● **What to work on**:
Bring together every line in the data that includes "computer".

Stored entries
------------------------------------------------
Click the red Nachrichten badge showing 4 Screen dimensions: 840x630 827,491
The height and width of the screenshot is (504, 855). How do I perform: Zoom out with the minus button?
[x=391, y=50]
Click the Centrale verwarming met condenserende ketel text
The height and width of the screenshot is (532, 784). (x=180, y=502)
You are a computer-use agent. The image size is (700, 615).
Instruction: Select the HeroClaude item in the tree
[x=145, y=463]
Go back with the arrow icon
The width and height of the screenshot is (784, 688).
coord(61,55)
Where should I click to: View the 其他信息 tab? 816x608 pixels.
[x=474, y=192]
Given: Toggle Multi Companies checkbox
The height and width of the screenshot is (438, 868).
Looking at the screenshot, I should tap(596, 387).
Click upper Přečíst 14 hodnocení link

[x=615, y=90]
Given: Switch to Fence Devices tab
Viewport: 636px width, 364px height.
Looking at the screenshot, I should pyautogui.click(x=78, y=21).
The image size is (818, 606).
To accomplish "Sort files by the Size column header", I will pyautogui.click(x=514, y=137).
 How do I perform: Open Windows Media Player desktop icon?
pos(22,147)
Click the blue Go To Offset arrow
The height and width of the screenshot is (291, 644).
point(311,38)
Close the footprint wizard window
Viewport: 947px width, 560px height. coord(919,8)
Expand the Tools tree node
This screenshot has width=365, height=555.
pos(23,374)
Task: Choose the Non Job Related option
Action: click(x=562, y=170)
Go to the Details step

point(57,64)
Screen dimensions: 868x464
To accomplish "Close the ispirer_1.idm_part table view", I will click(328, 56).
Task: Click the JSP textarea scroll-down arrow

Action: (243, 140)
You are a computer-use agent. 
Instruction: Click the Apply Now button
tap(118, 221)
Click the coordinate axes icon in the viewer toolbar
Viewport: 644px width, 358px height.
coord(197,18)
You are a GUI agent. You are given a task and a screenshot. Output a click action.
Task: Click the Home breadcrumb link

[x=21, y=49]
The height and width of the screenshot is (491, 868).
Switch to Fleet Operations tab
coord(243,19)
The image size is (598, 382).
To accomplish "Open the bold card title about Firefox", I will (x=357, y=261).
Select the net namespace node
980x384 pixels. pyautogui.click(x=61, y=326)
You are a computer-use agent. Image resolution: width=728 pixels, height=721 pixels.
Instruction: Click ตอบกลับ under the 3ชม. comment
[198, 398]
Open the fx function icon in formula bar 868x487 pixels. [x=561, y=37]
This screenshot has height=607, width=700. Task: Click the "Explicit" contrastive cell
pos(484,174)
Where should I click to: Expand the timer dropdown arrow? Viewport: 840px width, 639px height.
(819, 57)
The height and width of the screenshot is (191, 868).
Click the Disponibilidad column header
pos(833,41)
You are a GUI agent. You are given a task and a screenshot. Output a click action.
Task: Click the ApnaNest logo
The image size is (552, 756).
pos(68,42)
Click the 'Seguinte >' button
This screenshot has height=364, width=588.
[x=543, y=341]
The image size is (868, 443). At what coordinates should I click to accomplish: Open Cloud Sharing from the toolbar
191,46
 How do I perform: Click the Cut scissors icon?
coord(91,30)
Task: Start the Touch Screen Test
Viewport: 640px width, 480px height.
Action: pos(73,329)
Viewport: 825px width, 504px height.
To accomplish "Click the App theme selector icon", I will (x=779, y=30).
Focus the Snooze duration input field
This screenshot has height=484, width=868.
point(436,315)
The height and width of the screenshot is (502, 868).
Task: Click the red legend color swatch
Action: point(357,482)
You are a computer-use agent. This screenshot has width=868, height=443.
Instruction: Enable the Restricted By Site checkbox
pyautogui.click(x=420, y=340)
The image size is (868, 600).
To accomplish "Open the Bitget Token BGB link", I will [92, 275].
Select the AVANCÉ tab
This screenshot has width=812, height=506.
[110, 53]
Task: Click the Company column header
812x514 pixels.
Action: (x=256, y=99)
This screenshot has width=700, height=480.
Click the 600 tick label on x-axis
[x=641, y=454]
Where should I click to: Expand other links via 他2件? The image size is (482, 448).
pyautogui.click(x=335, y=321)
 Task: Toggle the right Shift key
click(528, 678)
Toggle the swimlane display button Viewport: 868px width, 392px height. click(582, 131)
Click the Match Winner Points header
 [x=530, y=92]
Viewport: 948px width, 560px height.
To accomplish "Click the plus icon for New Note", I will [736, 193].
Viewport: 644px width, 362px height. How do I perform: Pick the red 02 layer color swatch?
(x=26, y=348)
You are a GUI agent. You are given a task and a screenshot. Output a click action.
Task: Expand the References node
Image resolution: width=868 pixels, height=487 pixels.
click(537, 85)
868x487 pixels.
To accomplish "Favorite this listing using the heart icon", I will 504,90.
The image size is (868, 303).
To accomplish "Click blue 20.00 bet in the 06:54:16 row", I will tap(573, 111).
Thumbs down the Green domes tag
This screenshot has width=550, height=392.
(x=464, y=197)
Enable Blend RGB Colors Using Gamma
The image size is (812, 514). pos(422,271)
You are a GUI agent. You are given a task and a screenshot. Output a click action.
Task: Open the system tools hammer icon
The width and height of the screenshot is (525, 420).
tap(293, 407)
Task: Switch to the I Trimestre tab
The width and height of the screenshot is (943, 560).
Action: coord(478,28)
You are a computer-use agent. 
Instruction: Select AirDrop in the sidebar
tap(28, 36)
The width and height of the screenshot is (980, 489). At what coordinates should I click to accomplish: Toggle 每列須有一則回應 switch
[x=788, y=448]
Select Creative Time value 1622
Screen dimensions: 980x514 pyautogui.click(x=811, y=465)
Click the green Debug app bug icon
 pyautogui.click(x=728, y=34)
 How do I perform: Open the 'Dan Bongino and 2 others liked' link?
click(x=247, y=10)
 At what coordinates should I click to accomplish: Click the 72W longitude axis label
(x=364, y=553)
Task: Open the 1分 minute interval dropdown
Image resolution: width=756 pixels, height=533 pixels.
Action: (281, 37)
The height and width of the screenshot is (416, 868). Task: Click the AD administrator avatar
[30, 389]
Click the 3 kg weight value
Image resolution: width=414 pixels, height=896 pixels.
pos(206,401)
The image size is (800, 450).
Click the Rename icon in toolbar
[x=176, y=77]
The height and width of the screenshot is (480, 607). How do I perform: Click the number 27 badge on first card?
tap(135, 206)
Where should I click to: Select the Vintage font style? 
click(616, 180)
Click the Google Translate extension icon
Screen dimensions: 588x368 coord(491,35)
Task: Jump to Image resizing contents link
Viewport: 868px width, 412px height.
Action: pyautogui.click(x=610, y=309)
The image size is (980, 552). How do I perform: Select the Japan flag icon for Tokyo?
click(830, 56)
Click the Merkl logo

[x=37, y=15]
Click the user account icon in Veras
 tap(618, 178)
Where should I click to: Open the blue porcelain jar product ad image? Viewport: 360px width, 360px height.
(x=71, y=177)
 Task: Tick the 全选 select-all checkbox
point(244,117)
------------------------------------------------
● **Your response**:
You are a computer-use agent. The image size is (700, 615).
You are a computer-use agent. 
You are a computer-use agent. Image resolution: width=728 pixels, height=721 pixels.
You are a computer-use agent. This screenshot has width=868, height=443.
You are a computer-use agent. 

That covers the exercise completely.